— TEXT PASSAGE —
┄┄┄┄┄┄┄┄┄┄┄┄┄┄┄┄┄┄┄┄
The women being interviewed on my local news station had me enthralled. These mothers, grandmothers, admitted to knowingly breaking the law but said they would continue committing this crime all the same. What was the heinous crime they were guilty of? Raising chickens in the city.

Just a few generations ago, you'd have been hard-pressed to find a family that didn't raise chickens. It's definitely part of our heritage. But now that most families live in the suburbs, the practice has fallen out of favor.

We've raised chickens for several years now, and I'll never be without them again. Out of our flock of nine we get about half a dozen eggs a day. And these are super-jumbo eggs, the kind that would put store bought extra large eggs to shame.

Because our chickens live a happy, free-range life their eggs are delicious. My children have been raised on them and can tell a store-bought egg by its taste (and they won't eat them). Eggs from free-range chickens also are higher in nutrients and Omega-3s (according to two studies done by Penn State).
┄┄┄┄┄┄┄┄┄┄┄┄┄┄┄┄┄┄┄┄
— TASK OBJECTIVE —
Write the next part of the text about raising backyard chickens, picking up after its last sentence. The data below plays no part in this.

— SUPPLIED ENTRIES —
┄┄┄┄┄┄┄┄┄┄┄┄┄┄┄┄┄┄┄┄
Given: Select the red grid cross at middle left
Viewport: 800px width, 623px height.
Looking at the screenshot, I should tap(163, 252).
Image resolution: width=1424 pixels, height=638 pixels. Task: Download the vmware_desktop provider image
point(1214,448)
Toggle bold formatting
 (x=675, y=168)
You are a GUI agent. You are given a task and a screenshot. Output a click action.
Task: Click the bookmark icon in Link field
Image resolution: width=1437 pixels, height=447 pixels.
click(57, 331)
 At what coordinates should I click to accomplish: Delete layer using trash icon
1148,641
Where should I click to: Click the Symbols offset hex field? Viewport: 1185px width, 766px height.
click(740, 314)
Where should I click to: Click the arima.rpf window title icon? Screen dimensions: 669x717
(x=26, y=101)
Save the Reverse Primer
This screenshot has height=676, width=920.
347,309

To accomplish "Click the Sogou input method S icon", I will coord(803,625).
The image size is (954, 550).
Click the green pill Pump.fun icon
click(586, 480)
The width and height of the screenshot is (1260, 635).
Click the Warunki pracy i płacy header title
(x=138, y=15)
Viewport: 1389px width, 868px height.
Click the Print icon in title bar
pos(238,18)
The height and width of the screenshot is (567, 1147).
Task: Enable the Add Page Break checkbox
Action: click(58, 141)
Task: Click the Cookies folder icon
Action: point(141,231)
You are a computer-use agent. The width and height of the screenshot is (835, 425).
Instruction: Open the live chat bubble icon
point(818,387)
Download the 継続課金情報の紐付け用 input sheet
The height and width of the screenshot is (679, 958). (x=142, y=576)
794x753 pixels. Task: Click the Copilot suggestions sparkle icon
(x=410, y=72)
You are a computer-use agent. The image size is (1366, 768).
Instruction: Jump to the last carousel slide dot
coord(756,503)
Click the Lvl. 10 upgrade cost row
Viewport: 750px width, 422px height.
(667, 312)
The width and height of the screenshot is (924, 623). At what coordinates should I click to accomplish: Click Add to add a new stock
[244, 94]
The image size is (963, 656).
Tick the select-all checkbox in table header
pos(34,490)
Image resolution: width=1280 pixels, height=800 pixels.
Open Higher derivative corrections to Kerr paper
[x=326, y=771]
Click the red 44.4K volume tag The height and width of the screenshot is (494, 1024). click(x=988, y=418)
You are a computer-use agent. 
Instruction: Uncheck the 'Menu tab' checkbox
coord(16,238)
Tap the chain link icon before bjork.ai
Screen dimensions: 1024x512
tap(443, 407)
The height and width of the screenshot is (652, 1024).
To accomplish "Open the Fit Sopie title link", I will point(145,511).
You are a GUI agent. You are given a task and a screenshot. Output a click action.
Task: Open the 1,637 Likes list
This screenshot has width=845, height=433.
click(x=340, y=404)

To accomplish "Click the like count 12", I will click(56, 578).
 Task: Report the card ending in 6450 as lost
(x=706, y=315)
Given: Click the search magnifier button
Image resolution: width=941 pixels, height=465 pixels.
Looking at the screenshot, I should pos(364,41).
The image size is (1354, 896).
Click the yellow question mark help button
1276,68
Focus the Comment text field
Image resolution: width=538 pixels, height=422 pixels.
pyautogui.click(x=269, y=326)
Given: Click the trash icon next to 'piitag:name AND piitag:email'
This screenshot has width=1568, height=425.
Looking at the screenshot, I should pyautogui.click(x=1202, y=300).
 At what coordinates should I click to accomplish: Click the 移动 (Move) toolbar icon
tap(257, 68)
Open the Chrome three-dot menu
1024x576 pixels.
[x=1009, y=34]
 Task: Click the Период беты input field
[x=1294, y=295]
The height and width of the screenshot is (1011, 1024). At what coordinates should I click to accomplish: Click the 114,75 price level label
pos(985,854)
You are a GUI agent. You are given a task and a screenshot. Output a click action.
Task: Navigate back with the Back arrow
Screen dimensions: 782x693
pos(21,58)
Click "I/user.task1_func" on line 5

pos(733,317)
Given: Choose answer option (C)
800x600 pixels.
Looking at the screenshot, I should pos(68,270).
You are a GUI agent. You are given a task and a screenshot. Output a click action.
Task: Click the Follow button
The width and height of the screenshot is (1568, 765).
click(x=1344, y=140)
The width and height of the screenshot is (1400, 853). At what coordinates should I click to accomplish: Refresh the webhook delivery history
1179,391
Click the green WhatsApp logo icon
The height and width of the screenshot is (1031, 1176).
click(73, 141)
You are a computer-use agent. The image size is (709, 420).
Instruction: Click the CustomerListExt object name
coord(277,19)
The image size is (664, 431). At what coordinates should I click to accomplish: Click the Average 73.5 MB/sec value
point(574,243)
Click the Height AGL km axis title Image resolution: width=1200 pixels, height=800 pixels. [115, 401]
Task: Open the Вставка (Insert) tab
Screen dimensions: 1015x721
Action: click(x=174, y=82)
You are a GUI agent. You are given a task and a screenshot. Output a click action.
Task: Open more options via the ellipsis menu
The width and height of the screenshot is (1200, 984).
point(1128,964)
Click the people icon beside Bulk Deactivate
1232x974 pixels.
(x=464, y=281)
┄┄┄┄┄┄┄┄┄┄┄┄┄┄┄┄┄┄┄┄
— OUTPUT OF THE EXERCISE —
I think its a shame that some cities don't allow chickens to be raised in the city limits. Small flocks aren't prone to disease, unlike the huge commercial-sized flocks. They don't smell bad so long as you keep their coop tidy (a dog would be a smelly pet too, if it wasn't picked up after.) And while the roosters do crow from an hour before sunup to long after sunset, hens are basically quiet creatures.

In this day and age, where we should be paying more attention to sustainability, making backyard chicken flocks illegal seems contraintuitive. Chickens are easy and inexpensive to raise (in the summertime ours are basically self-feeding.)

Think of how much money a family could save on their food bill by growing a garden and raising a few chickens. With the economy and all the struggling families, this seems like a good option. Besides, commercial eggs are among the top 10 foods to cause food poisoning. Isn't it better to know where your food is coming from?

So now I'll let you in on a little secret: many cities do allow backyard chicken flocks, even within city limits. Most have rules on how many you can raise (usually between two and six), and roosters are generally not allowed.

Does your city allow backyard chickens? Check out your City Codes to find out.